Drury is losing no time in updating the Bojangles’ brand, however. The exterior of the 3,800-square-foot, 96-seat prototype restaurant in Charlotte replaces the box-with-yellow-awnings look with brick facing, columns, archways and a new take on the Bojangles’ trade dress.
The interior continues the updated look and features the return of fried chicken to the front line. “There was a time when the chicken was right in front of the customer, and then it was moved to the back of the house,” Maisel explains. “We’ve put it back where it belongs—on the front line—so the freshness and quality is conveyed.”
The contemporary look is continued at the Bo-to-Go unit opened in January in a Charlotte office building. At 700 square feet, Bo-to-Go puts a new spin on the Bojangles’ concept. The menu includes the breakfast biscuit sandwiches, chicken sandwiches, wings and sides found at full-size Bojangles’, and introduces salads, some topped with Chicken Supreme strips or boneless Buffalo Bites. Bo-to-Go does not sell bone-in fried chicken, but management believes its absence helps the company gain footing in nontraditional locations. “Without the heavy prep of chicken on the bone, we now have entry to new venues,” says Newman. “Our sandwiches have a strong following and are a natural for the takeout concept, and putting our other chicken products on salads gives us credibility there as well.”
Checks average $2.35, and Newman reports sales at the existing location are “positive and growing.” Bojangles’ expects most of the new Bo-to-Go locations to be franchised.
In fact, Bojangles’ anticipates most of its growth to be through franchisees. “We’re looking for a 30/70 mix of company- to franchise-operated locations as we build out existing markets,” says Drury. Currently, 200 of the chain’s 308 units are franchised. A team of five franchise area developers supports new and old operators. Franchisees go through the same six-week training program as corporate operators and have access to the new training materials and performance competitions.
Many franchisees who had watched owners come and go simply shrugged when Drury took over. Most are long-time operators of multiple stores, some with sales as high as $3 million annually. But much of the indifference dissipated as Drury’s operations orientation came to light.
“I’ve been impressed with Joe actually going into the restaurants, with him restructuring the organization to focus on chicken and biscuits,” says Tommy Haddock, president of Tri-Arc Food Systems in Raleigh, N.C., a 23-year franchisee with 31 Bojangles’ restaurants.
“For years, the brand had been shoved aside by corporate in the name of expansion. Joe’s been on both sides—as franchise operator and franchisor—so he knows that brand and operations are crucial,” Haddock adds.
Bojangles’ founder Richard Thomas, who now operates the R. Thomas Deluxe Grill in Atlanta, echoes those sentiments. “Joe is an operations guy, which is something none of the owners have been since Jack and I sold it,” he says. Thomas adds that the franchisees had continued to succeed, but corporate needs to take the lead and steer the concept’s direction.

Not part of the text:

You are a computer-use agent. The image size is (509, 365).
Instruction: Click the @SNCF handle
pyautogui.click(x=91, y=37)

Drury agrees: “Bojangles’ franchisees have always been focused on the product, the basics and the customer. Now it’s time for corporate to do the same and drive sustainable growth for the entire system.”

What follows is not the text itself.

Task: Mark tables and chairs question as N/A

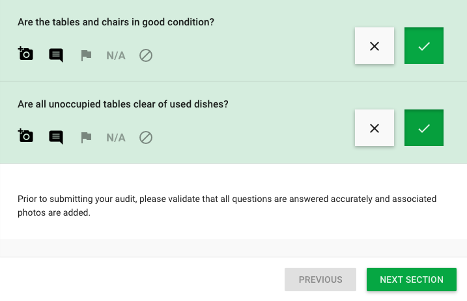Action: click(x=116, y=55)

New franchisees like James “Hezzy” Miller, president of BOJ of Western North Carolina, appreciate the added support and brand development initiatives.
“Corporate is convinced of the merit of the concept and product, and franchisees have clearly demonstrated what it’s capable of when properly managed. Our hope is that corporate continues to solidify the brand position and develop a consistent marketing approach based on the quality and uniqueness of the food,” says Miller, who signed on in January 2001 and now operates nine locations.
“Anything they can do on the corporate level to strengthen the brand will help all franchisees,” says Tri-Arc’s Haddock.